Patterns can be categorized by the dominant type of elements that they show: module patterns show modules, component-and-connector patterns show components and connectors, and allocation patterns show a combination of software elements (modules, components, connectors) and nonsoftware elements. Most published patterns are C&C patterns, but there are module patterns and allocation patterns as well. This chapter showed examples of each type.
A pattern is described as a solution to a class of problems in a general context. When a pattern is chosen and applied, the context of its application becomes very specific. A documented pattern is therefore
underspecified with respect to applying it in a specific situation. We can make a pattern more specific to our problem by augmenting it with tactics. Applying successive tactics is like moving through a game space, and is a little like chess: the consequences of the next move are important, and looking several moves ahead is helpful.
13.6. For Further Reading
There are many existing repositories of patterns and books written about patterns. The original and most well- known work on object-oriented design patterns is by the “Gang of Four” [Gamma 94].
The Gang of Four’s discussion of patterns included patterns at many levels of abstraction. In this chapter we have focused entirely on architectural patterns. The patterns that we have presented here are intended as representative examples. This chapter’s inventory of patterns is in no way meant to be exhaustive. For example, while we describe the SOA pattern, entire repositories of SOA patterns (refinements of the basic SOA pattern) have been created. A good place to start is www.soapatterns.org.
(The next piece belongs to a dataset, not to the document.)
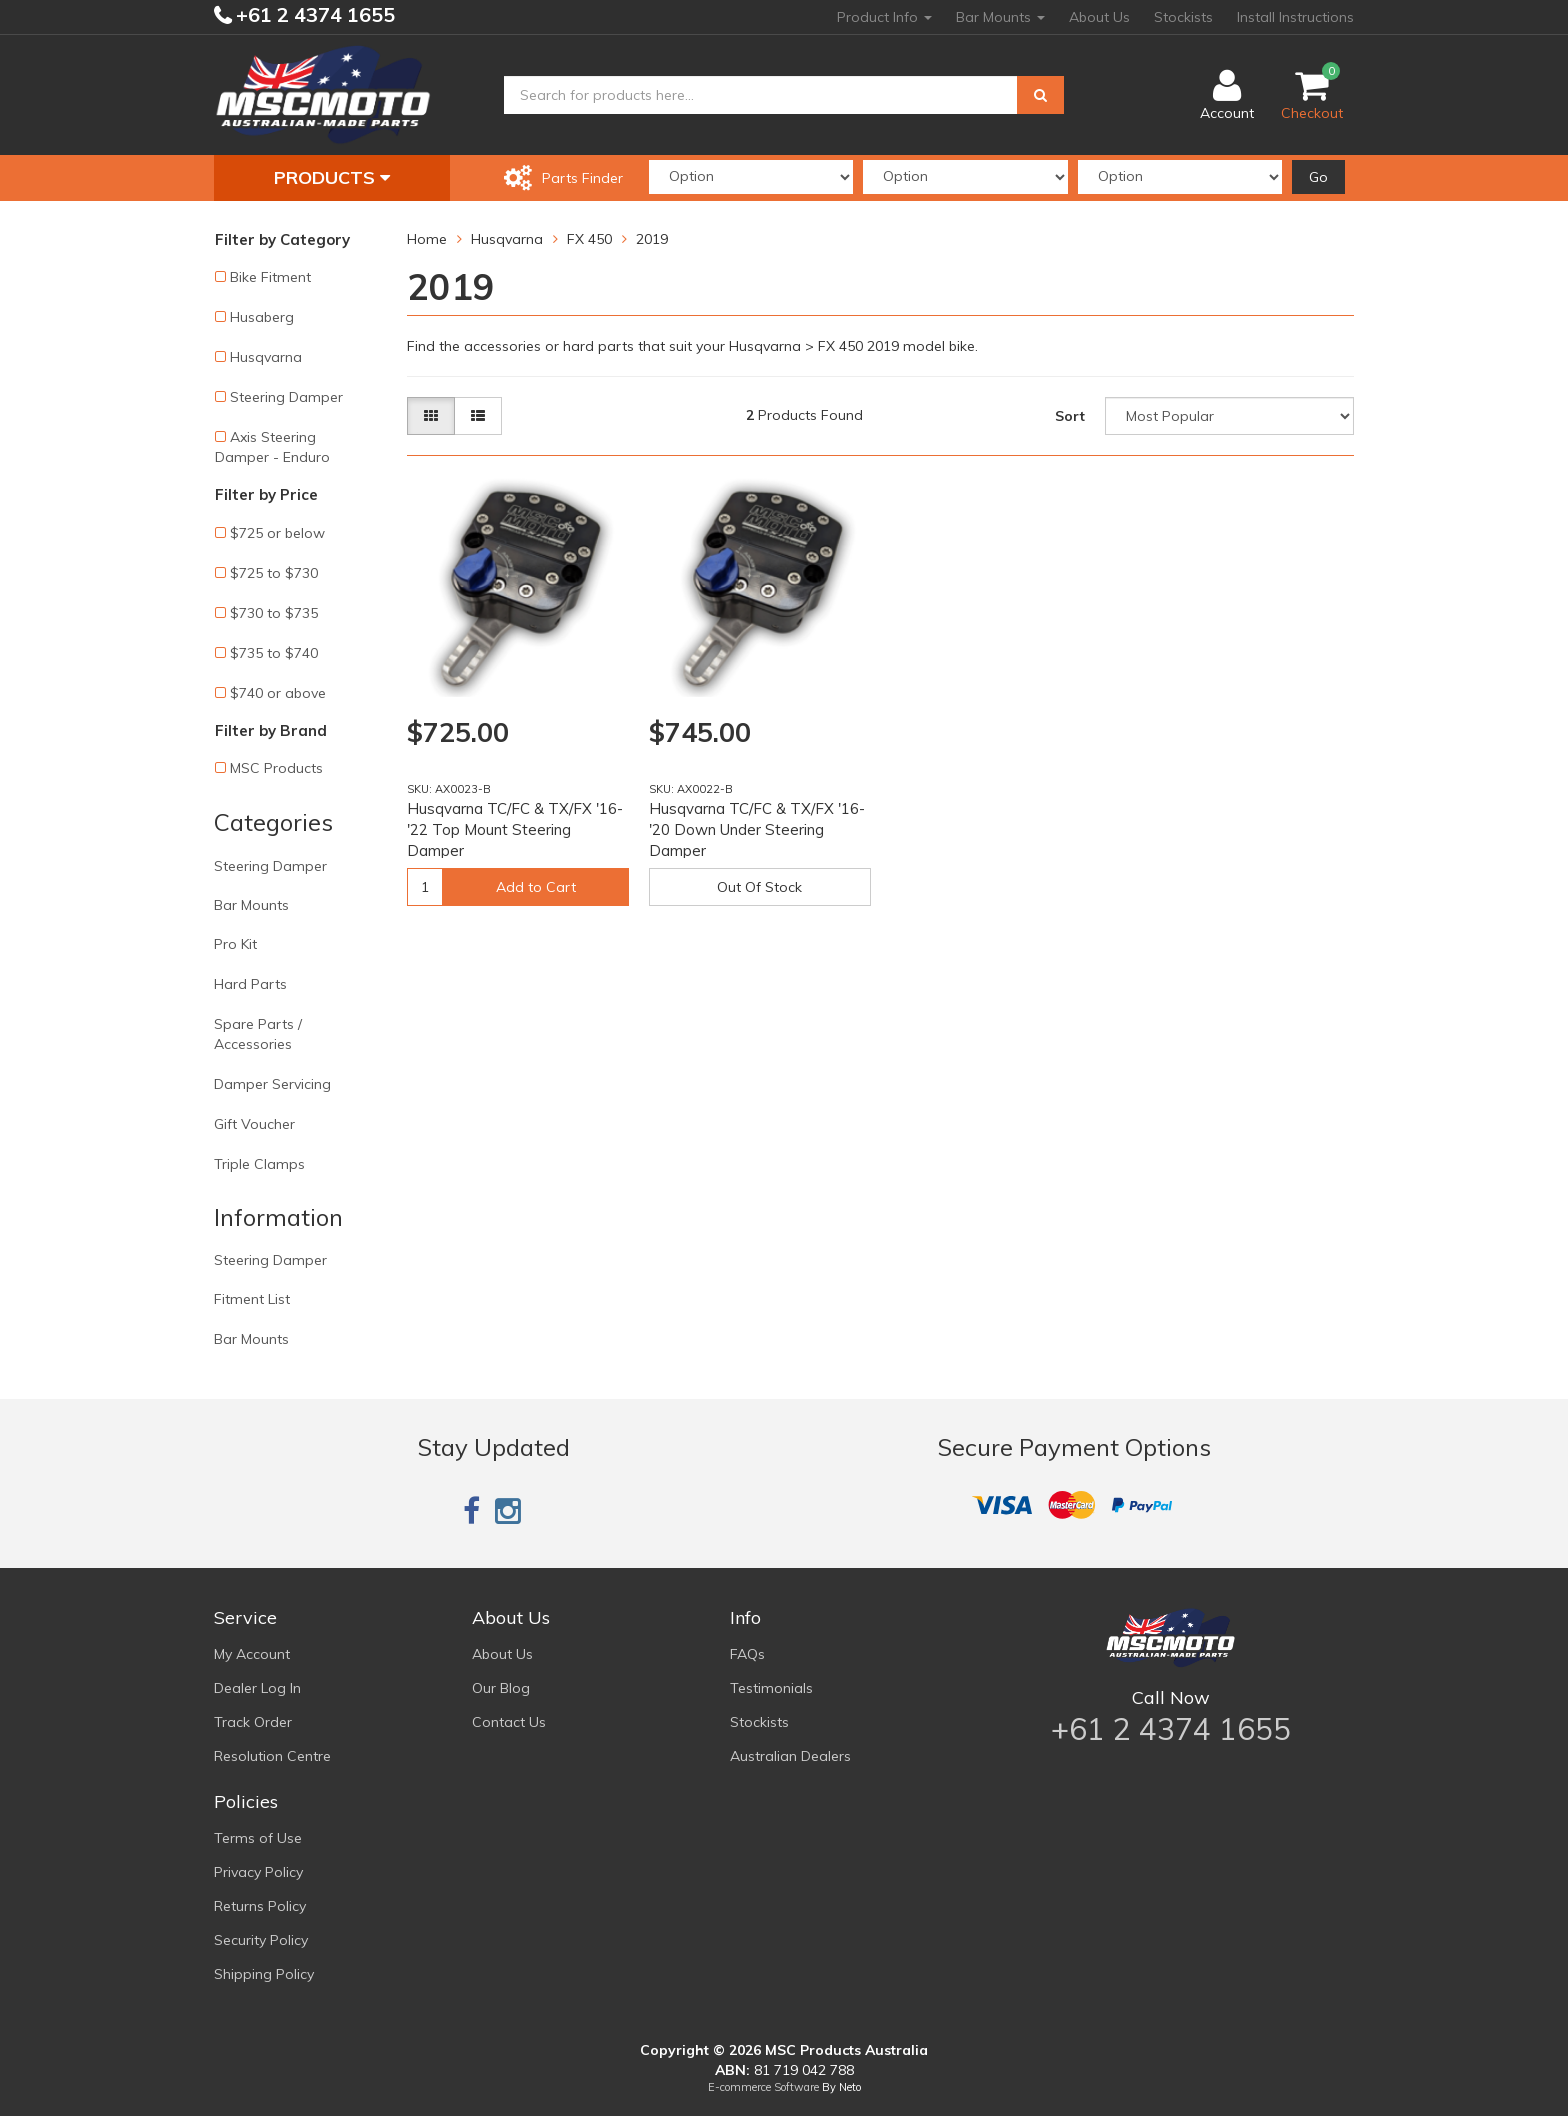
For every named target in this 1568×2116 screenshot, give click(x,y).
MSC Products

Some good references for pattern-oriented architecture are [Buschmann 96], [Hanmer 07], [Schmidt 00], and [Kircher 03].
A good place to learn more about the map-reduce pattern is Google’s foundational paper on it [Dean 04]. Map-reduce is the tip of the spear of the so-called “NoSQL” movement, which seeks to displace the relational database from its venerable and taken-for-granted status in large data-processing systems. The movement has some of the revolutionary flavor of the Agile movement, except that NoSQL advocates are claiming a better (for them) technology, as opposed to a better process. You can easily find NoSQL podcasts, user forums, conferences, and blogs; it’s also discussed in Chapter 26.
[Bachmann 07] discusses the use of tactics in the layered pattern and is the source for some of our discussion of that.
The passage in this chapter about augmenting ping/echo with other tactics to achieve the desired combination of quality attributes is based on the work of Kiran Kumar and TV Prabhakar [Kumar 10a] and
[Kumar 10b].
[Urdangarin 08] is the source of the work assignment patterns described in Section 13.2. The Adventure Builder system shown in Figures 13.11 and 13.15 comes from [AdvBuilder 10].
13.7. Discussion Questions
1. What’s the difference between an architectural pattern, such as those described in this chapter and in the Pattern-Oriented Software Architecture series of books, and design patterns, such as those collected by the Gang of Four in 1994 and many other people subsequently? Given a pattern, how would you decide whether it was an architectural pattern, a design pattern, a code pattern, or something else? 2. SOA systems feature dynamic service registration and discovery. Which quality attributes does this
capability enhance and which does it threaten? If you had to make a recommendation to your boss about whether your company’s SOA system should use external services it discovers at runtime, what would you say?
3. Write a complete pattern description for the “competence center” work assignment pattern mentioned in
Section 13.2.
4. For a data set that is a set of web pages, sketch a map function and a reduce function that together provide a basic search engine capability.
5. Describe how the layered pattern makes use of these tactics: abstract common services, encapsulate, and use an intermediary.